Clinical pharmacology and tolerability of REC-994, a redox-cycling nitroxide compound, in randomized phase 1 dose-finding studies.

Cerebral cavernous malformation (CCM) has variable clinical symptoms, including potentially fatal hemorrhagic stroke. Treatment options are very limited, presenting a large unmet need. REC-994 (also known as tempol), identified as a potential treatment through an unbiased drug discovery platform, is hypothesized to treat CCMs through a reduction in superoxide, a reactive oxygen species. We investigated the safety, tolerability, and pharmacokinetic profile of REC-994 in healthy volunteers. Single- and multiple-ascending dose (SAD and MAD, respectively) studies were conducted in adult volunteers (ages 18-55). SAD study participants received an oral dose of REC-994 or placebo. MAD study participants were randomized 3:1 to oral doses of REC-994 or matching placebo, once daily for 10 days. Thirty-two healthy volunteers participated in the SAD study and 52 in the MAD study. Systemic exposure increased in proportion to REC-994 dose after single doses of 50-800 mg and after 10 days of dosing over the 16-fold dose range of 50-800 mg.
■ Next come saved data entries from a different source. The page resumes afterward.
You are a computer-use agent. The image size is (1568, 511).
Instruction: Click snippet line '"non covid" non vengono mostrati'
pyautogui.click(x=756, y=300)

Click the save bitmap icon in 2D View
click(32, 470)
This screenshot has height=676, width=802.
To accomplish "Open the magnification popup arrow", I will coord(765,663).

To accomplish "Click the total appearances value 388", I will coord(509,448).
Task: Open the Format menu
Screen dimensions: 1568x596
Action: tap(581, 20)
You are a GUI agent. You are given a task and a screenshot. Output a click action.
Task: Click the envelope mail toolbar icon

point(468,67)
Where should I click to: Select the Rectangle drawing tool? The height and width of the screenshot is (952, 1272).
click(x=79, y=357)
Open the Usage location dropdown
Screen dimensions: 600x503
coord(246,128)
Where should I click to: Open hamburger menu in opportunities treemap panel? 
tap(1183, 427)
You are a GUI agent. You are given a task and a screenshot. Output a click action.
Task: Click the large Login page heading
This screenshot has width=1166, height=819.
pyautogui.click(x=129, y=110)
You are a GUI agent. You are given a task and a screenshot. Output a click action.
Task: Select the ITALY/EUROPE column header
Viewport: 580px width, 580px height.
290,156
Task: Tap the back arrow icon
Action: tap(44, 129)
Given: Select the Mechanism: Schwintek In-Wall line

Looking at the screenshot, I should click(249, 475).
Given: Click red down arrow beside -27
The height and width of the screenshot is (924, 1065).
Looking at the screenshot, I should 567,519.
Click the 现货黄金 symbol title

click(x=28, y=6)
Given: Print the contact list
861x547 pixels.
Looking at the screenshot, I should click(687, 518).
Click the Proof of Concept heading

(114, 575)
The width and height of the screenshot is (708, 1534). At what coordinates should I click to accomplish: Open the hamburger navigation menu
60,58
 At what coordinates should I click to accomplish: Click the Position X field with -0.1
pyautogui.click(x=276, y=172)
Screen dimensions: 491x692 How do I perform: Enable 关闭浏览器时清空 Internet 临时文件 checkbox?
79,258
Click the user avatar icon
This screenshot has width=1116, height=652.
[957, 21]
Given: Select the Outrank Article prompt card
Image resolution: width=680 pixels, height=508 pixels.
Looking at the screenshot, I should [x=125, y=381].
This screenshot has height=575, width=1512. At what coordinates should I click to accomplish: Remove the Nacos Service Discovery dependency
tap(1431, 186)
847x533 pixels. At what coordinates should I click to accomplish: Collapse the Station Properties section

Median Tmax and mean t1/2 were independent of dose in both studies, and the solution formulation was more rapidly absorbed. REC-994 was well tolerated. Treatment-emergent adverse effects across both studies were mild and transient and resolved by the end of the study. REC-994 has a favorable safety profile and was well tolerated in single and multiple doses up to 800 mg with no dose-limiting adverse effects identified. Data support conducting a phase 2 clinical trial in patients with symptomatic CCM.